The key to finding new customers is to have a targeted plan

by Joan Adams

Selling wisdom says that if you want to increase your sales, the starting point should be selling more to your existing clients. This is a reasonable approach because your current customers know you – value your products and services – and choose to buy from you as opposed to others.

As far as starting points go – this is also good – you should be selling more to your current customer base. But at some point you need to find and sell to new customers if for no other reason than there's a natural attrition rate. Old reliable customers get bought out by larger entities, which have their own sources of supply. Companies move, go out of business or change their business direction. In order to grow – heck, in order to maintain steady sales – you need to do more than sell to your regular, loyal customers and start selling to totally new ones. This brings about a whole bunch of questions: Which companies? Where are they? How to find them? How to sell to them?

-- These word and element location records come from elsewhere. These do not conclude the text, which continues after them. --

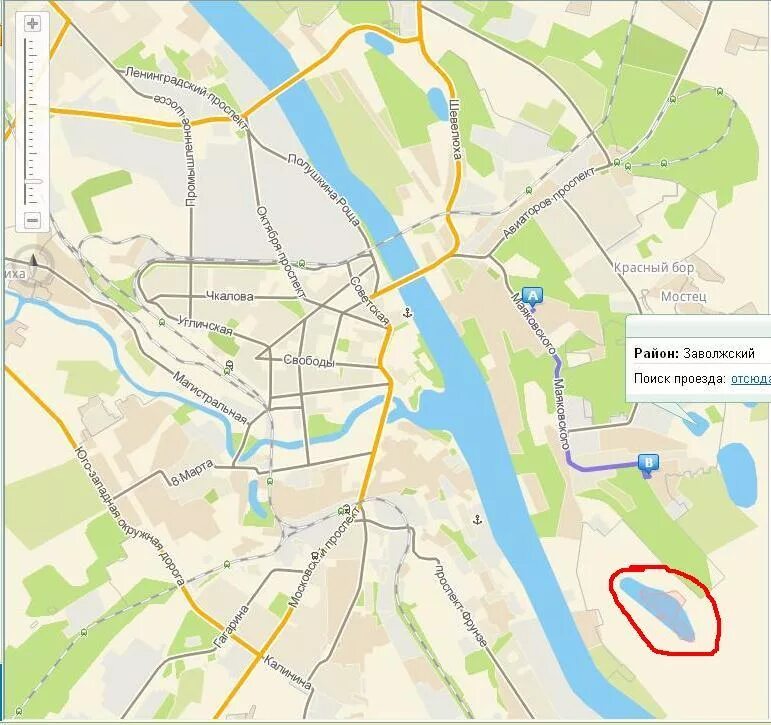The height and width of the screenshot is (725, 771).
Task: Click the Свободы street label
Action: tap(309, 361)
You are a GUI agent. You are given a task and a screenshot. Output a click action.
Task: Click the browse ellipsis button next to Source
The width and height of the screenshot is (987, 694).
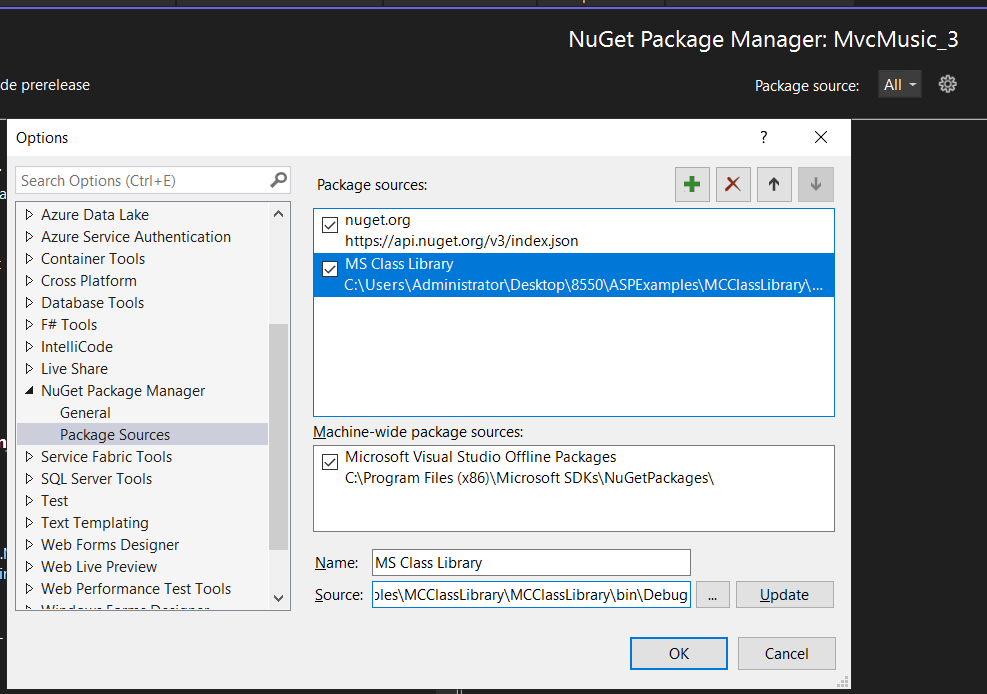click(x=712, y=594)
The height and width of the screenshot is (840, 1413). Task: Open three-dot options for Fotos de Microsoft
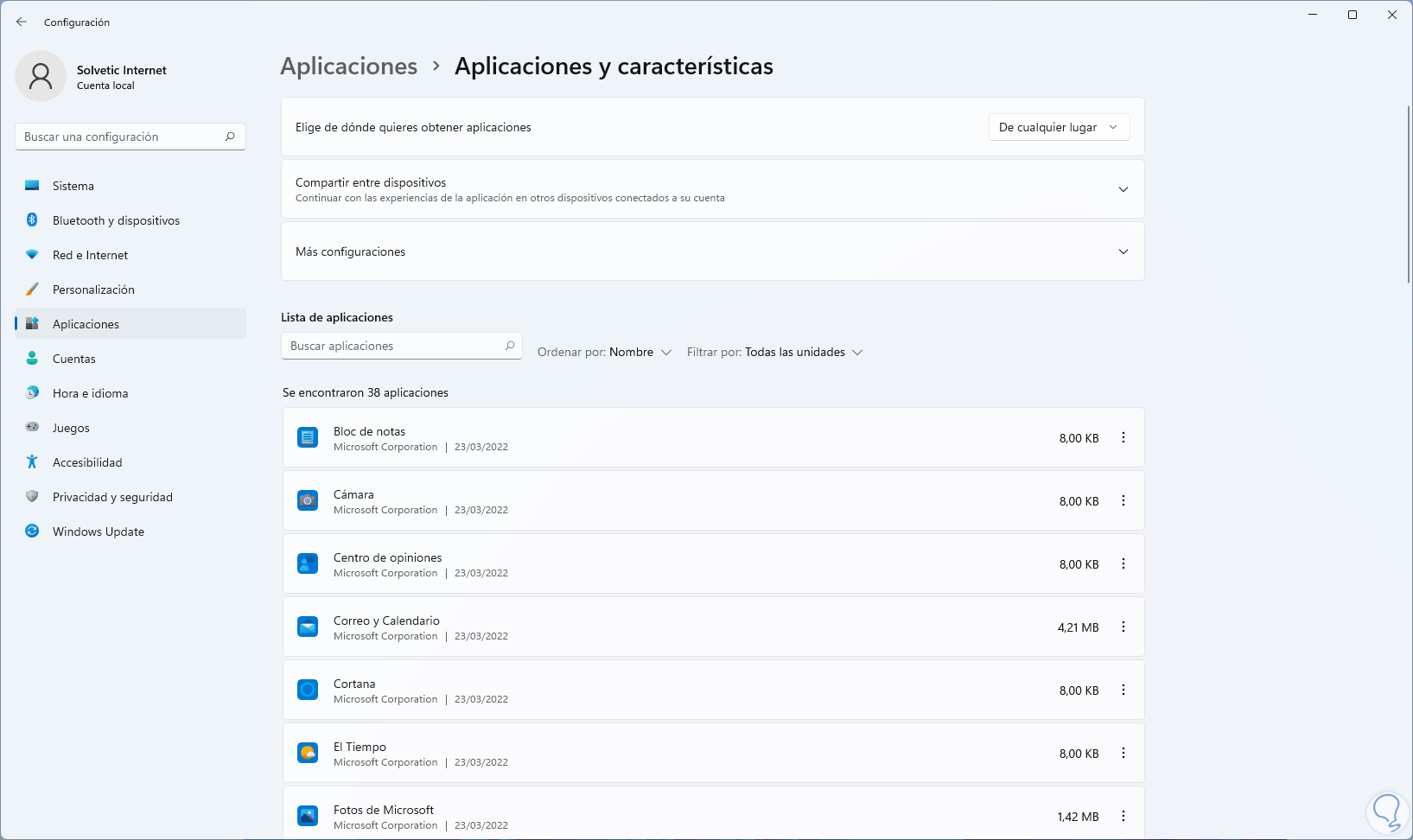tap(1123, 817)
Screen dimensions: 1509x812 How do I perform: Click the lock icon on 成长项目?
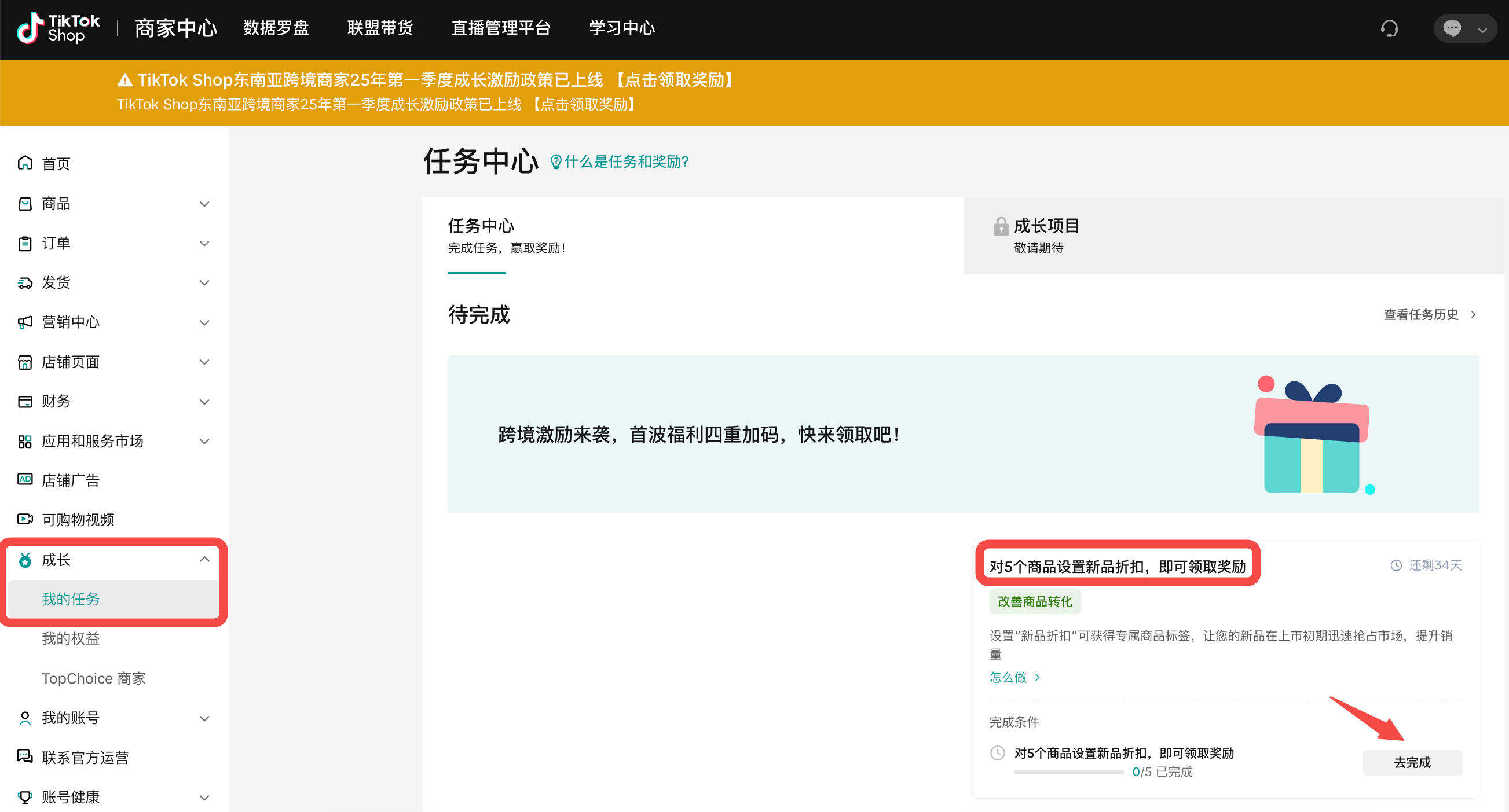click(x=1001, y=226)
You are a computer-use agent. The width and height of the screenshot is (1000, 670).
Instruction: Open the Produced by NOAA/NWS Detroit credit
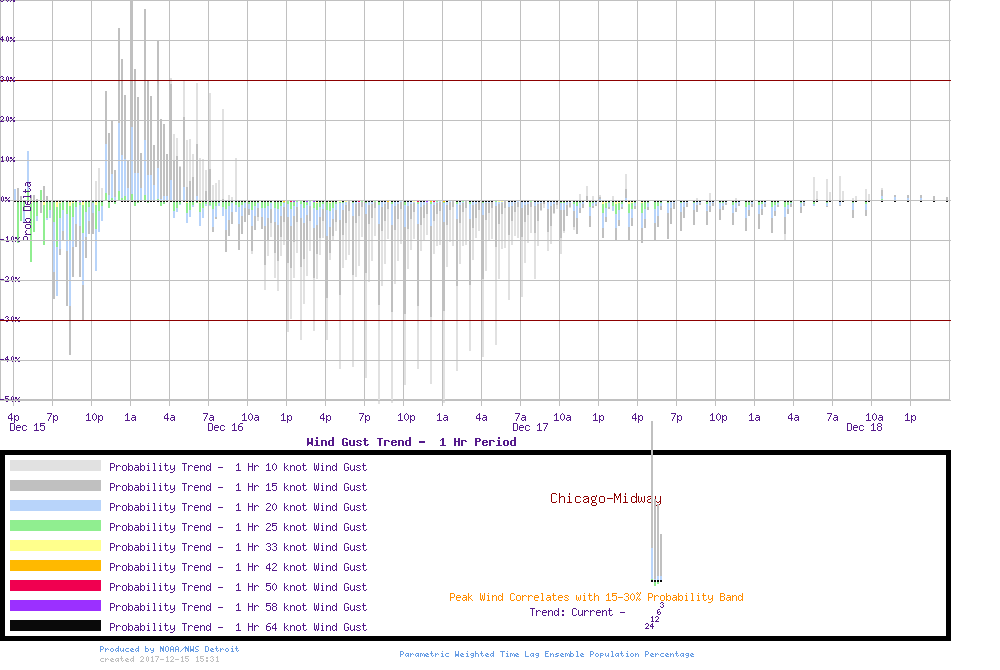point(169,649)
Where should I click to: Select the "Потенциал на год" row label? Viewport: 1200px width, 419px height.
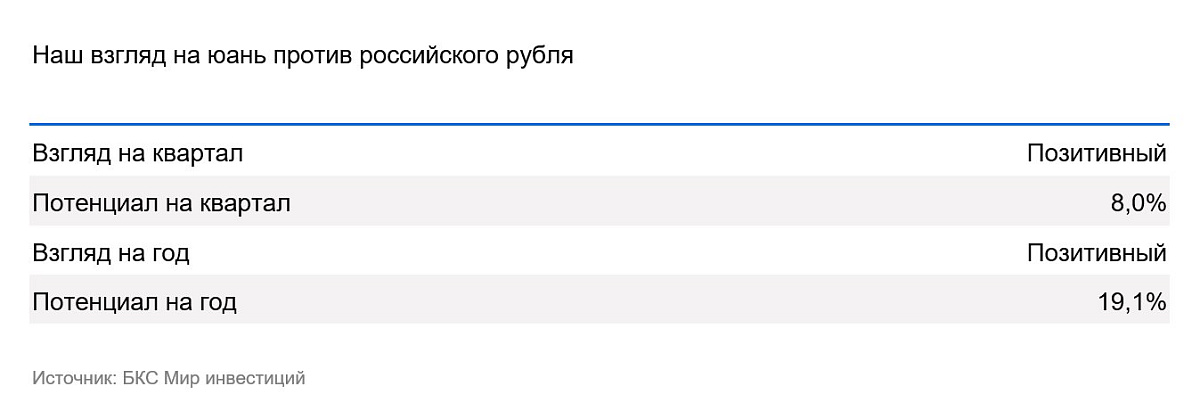[135, 302]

Far too many companies facing these very questions cast a truly wide net. They haven't stopped to think about what kind of companies they are looking for and – fearing they might miss an opportunity – go after everything. These companies spend a lot of time, shoe leather, cell phone minutes and all-around general effort and the results are often disappointing. In short, banging on every door, sending out a jillion mailings or e-mails can be a long, hard slog and probably won't get you those new customers you need. The key to finding good (meaning profitable) new customers (and equally important new markets) is to have a targeted plan, a laser-like focus on what you are looking for and what you want to do once you find them. The first step in developing a good strategic sales plan is using a technique called SWOTs.

Using SWOTs will help you focus on what your company does best and which markets would respond most favorably to your specific capabilities. SWOTs stand for Strengths, Weaknesses, Opportunities and Threats. The first two – strengths and weaknesses – are internal. These are your own assessment of what your company does well and where you company perhaps doesn't perform as well as you would like. Before you can assess what new markets and new companies might be interested in your company's offerings, you have to have a realistic understanding about what you are good at and where you fall short. Strengths and weaknesses are things that are under your control. You can capitalize on your strengths, even beef them up; you can always work on improving your weaknesses.

Opportunities and threats are external to your company. These can be changes in commodity prices or new EPA laws. Opportunities and threats are out of your control, as in you can't change the economy, or alter trends in customers' preferences for green friendly products and technology. But you can respond to opportunities and threats, so knowing them is valuable. The trick is figuring out where your strengths match up well with the opportunities (and conversely where your weaknesses might make you vulnerable to the threats).

A simple example
A company is thinking about extending its geographical reach. It currently serves a radius of about 60 miles from the warehouse. The company is considering increasing this to 75 miles. Here are the company's SWOTs.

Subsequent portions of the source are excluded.